Security overview
What "hardened" actually means, and what we promise.
The short version: a PodArmor image is a container image that has had every published upstream patch applied at the moment of its rebuild, and that ships with disclosed transparency about every CVE the standard scanners still flag (including the ones with no available fix).

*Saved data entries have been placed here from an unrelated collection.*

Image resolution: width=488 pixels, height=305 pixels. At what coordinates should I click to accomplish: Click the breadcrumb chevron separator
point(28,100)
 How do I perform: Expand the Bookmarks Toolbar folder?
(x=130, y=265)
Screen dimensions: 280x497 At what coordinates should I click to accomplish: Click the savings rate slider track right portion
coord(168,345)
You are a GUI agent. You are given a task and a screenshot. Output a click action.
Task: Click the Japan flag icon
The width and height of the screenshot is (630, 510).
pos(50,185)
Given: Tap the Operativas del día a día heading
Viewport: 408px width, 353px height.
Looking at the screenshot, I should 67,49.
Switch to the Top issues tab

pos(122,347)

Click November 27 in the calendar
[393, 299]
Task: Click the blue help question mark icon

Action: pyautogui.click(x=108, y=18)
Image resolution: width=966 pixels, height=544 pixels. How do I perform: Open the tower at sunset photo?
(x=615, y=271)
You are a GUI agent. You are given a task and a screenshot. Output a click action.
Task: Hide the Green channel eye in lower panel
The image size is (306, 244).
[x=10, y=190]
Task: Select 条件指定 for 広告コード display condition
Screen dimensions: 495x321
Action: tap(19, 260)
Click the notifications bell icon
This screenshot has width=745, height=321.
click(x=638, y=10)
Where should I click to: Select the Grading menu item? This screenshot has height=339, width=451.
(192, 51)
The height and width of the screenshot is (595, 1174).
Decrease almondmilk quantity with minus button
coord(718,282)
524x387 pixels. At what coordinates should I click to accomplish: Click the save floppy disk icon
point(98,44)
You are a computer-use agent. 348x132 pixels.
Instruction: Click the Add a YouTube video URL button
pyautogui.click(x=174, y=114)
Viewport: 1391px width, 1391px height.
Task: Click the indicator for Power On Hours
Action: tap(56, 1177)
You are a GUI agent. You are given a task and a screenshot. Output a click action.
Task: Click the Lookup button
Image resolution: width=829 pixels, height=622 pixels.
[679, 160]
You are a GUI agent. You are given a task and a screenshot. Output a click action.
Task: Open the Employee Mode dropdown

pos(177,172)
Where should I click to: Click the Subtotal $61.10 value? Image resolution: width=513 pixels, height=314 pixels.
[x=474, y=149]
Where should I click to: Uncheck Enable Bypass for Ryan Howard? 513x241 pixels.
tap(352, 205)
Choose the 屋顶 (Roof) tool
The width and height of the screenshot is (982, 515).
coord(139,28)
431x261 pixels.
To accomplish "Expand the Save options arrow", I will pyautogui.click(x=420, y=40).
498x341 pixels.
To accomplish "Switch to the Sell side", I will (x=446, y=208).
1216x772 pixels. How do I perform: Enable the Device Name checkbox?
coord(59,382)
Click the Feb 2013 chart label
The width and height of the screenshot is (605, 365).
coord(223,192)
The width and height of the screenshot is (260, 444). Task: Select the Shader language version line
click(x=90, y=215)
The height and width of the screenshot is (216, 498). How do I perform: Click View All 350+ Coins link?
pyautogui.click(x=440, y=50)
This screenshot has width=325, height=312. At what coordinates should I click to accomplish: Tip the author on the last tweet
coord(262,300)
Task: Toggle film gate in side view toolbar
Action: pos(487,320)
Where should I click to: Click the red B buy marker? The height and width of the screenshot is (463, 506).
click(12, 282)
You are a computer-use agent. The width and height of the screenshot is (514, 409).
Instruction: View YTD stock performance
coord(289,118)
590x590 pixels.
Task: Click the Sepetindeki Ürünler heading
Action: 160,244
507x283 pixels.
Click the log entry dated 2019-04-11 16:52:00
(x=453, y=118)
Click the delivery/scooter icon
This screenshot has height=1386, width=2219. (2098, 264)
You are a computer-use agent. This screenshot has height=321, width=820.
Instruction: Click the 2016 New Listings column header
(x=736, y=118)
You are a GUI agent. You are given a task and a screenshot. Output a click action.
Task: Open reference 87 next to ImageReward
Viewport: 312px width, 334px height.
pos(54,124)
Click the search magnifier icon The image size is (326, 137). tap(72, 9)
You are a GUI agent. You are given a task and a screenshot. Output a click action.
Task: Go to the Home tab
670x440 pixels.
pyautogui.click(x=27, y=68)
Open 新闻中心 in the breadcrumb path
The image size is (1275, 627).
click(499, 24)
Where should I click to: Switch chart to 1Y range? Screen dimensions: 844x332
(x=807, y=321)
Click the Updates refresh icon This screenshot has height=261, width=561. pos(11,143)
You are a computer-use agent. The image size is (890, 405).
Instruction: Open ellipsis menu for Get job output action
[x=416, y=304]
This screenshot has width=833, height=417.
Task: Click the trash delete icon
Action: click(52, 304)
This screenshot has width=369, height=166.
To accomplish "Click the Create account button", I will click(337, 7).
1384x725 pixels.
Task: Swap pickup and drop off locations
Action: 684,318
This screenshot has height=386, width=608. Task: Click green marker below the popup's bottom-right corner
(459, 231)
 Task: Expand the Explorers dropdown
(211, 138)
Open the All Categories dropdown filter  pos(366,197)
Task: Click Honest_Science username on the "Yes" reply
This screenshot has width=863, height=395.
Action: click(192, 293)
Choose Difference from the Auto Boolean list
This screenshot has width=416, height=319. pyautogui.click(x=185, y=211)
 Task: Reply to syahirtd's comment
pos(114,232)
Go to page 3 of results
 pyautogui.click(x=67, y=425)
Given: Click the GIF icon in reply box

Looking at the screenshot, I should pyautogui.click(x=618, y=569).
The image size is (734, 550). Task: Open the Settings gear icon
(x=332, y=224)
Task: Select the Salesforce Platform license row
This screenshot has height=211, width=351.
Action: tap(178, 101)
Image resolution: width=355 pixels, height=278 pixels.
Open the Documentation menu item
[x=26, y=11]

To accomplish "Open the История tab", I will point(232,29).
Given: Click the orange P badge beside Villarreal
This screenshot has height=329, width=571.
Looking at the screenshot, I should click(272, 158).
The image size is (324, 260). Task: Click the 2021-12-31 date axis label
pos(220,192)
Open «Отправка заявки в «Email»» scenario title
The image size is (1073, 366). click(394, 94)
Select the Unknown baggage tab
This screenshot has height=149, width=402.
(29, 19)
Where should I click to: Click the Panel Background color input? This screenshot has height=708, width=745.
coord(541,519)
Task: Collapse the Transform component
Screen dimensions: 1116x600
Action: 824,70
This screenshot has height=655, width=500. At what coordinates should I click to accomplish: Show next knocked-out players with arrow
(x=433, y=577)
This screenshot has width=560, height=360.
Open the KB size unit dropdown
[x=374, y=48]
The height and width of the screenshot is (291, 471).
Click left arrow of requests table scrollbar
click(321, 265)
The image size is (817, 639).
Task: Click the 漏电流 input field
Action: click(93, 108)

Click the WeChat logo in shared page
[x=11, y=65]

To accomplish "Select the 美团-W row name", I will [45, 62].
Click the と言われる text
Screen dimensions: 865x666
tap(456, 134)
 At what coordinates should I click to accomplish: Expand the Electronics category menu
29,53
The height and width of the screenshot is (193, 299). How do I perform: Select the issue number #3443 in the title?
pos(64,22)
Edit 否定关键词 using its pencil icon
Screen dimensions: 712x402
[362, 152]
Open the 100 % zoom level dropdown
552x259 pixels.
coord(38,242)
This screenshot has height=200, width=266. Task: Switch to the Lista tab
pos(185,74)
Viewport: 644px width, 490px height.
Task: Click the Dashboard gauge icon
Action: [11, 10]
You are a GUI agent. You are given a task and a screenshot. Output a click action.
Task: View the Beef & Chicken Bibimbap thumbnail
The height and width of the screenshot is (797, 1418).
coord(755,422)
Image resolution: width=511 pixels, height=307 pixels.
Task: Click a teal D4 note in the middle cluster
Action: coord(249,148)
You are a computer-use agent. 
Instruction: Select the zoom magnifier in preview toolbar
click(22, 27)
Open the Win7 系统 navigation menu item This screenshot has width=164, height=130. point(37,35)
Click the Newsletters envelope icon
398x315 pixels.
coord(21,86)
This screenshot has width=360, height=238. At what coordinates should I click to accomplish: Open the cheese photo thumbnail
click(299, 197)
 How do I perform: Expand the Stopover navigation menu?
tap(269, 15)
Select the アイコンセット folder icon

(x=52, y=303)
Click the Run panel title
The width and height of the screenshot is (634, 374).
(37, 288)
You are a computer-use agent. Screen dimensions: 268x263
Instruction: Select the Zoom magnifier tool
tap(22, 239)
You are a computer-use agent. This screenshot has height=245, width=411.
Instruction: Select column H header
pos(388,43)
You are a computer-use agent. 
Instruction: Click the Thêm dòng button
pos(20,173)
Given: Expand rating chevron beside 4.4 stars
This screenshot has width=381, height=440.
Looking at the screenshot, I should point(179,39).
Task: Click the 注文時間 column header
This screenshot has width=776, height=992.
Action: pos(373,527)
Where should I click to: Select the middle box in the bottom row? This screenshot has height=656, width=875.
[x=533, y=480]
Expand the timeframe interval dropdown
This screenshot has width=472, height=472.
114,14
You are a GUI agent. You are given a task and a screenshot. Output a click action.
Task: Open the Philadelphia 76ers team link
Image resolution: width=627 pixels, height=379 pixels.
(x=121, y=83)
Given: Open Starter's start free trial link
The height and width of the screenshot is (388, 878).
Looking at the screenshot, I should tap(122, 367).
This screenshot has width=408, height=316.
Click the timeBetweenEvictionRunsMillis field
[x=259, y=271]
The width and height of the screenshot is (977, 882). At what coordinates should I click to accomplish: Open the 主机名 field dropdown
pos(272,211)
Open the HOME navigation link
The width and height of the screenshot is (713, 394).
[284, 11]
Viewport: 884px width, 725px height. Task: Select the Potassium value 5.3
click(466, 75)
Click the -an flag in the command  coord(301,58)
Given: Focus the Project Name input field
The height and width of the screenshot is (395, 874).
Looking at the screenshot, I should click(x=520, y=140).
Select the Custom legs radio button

The longer version is below — it's worth reading once, especially if you're putting these images through procurement review.
CVE classification
Outstanding patches vs Won't fix vs Awaiting upstream — how we partition scanner output.
Hardening practices
Non-root, distroless, no SUID, CIS Section 4 — what each one means and why we ship them by default.
Comparing to upstream
The 'why hardened' panel — how we compute the reduction stats and what they mean.
What we don't claim
PodArmor's framing is designed to survive a procurement reviewer who runs their own grype against our images. Some specific things we explicitly don't do:
- We don't claim "0 CVEs" in a way that contradicts the scanner. Most hardened-image vendors achieve "0 CVEs" by suppressing maintainer-classified entries from their published count. We do the same — but we surface those entries in the Transparency residuals section with a link to
security-tracker.debian.orgso anyone can verify the suppression is legitimate. - We don't claim FIPS or STIG validation we don't have. When we ship FIPS variants, they'll carry the right chip. Until then, the TrustHeadline doesn't lie about it.
- We don't fabricate historical "scan trends." Our time-series chart starts the day we record our first scan for a given image-version. Early on it's sparse — we lean into that visually rather than smoothing over it.
These are conscious design choices. Any vendor (us included) can be caught by a CISO who looks twice; the goal of this product surface is to be defensible the second time someone looks.